Photo from the Gran Fury Collection, Manuscripts and Archives Division, The New York Public Library; Astor, Lenox, and Tilden Foundations
Congo Women: Portraits of War, 2009
Lynsey Addario, Photographer
Grieved over the use of rape and violence against women as a tool of war in the Democratic Republic of Congo, Saks worked with Pulitzer Prize winner Addario to create this international exhibit. “The women in these portraits show what it means to not just survive but thrive,” Saks says. “We printed the photographs on fabric and made them huge, creating an environment where you see nothing else.” When Congo Women opened at the United Nations in 2009, Secretary General Ban Ki-moon used the exhibit to announce his campaign to end gender-based violence.

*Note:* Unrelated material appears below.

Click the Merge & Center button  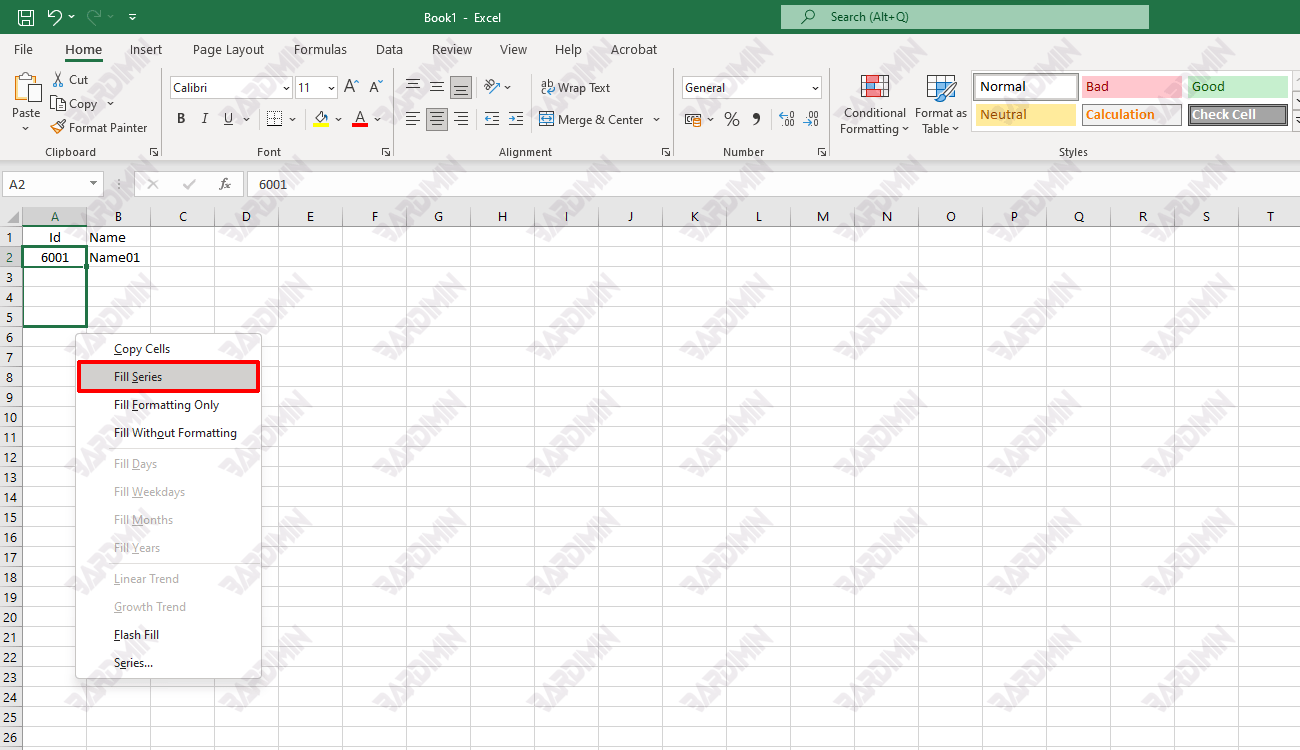[x=591, y=119]
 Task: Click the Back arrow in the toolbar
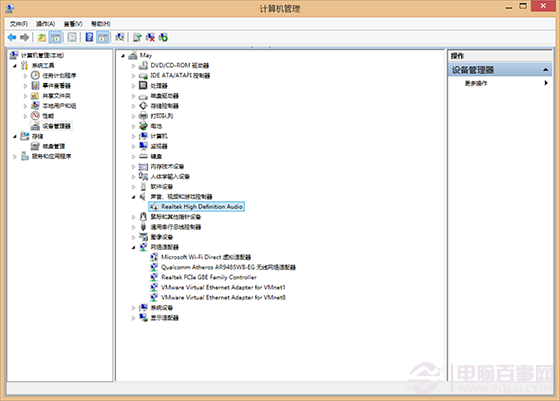coord(12,37)
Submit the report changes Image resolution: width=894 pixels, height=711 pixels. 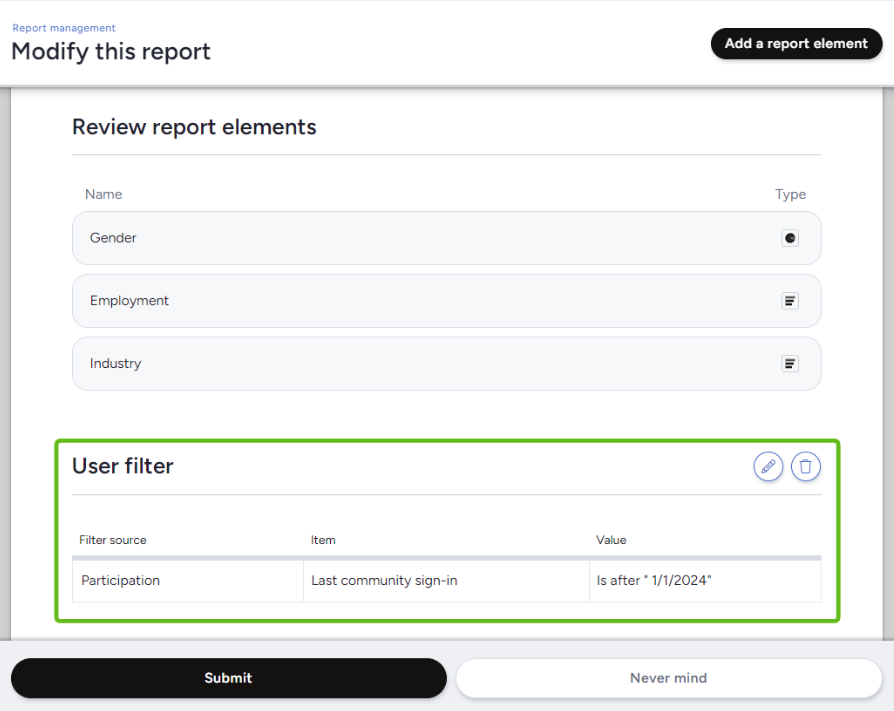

Photo © Lynsey Addario. Courtesy of Project&, Institute for the Study of Women and Gender in the Arts and Media, and artworks projects
Pan, 2017
Marcos Balter, Composer
Saks describes the large ensemble that performs this musical composition alongside virtuosic flutist Claire Chase as “a 21st-century, crowd-sourced Greek chorus.” She says the intent is to create communities of music-makers in multiple cities, representing the breadth of our society, who might play anything from traditional instruments to handbells and wine glasses. “At the core of artistic practice is courage,” Saks says. “Creating something together with courage and passion might even lay the groundwork for collective action.”
Photo by David Joles, © 2017, Minneapolis Star Tribune
Nancy Spector’s Selections
A Logo for America, 1987
Alfredo Jaar
In Jaar’s 42-second color video, which first appeared on an electronic billboard in Times Square, the Chilean conceptual artist shows a pixelated outline of the US map with the words, “This is not America.” Then the sign flashes the US flag with the message, “This is not America’s flag.” Finally, viewers see the single word “America” with a map of the North and South American continents. “It’s a very powerful statement about geographical nomenclature and how we talk about ourselves,” Spector says.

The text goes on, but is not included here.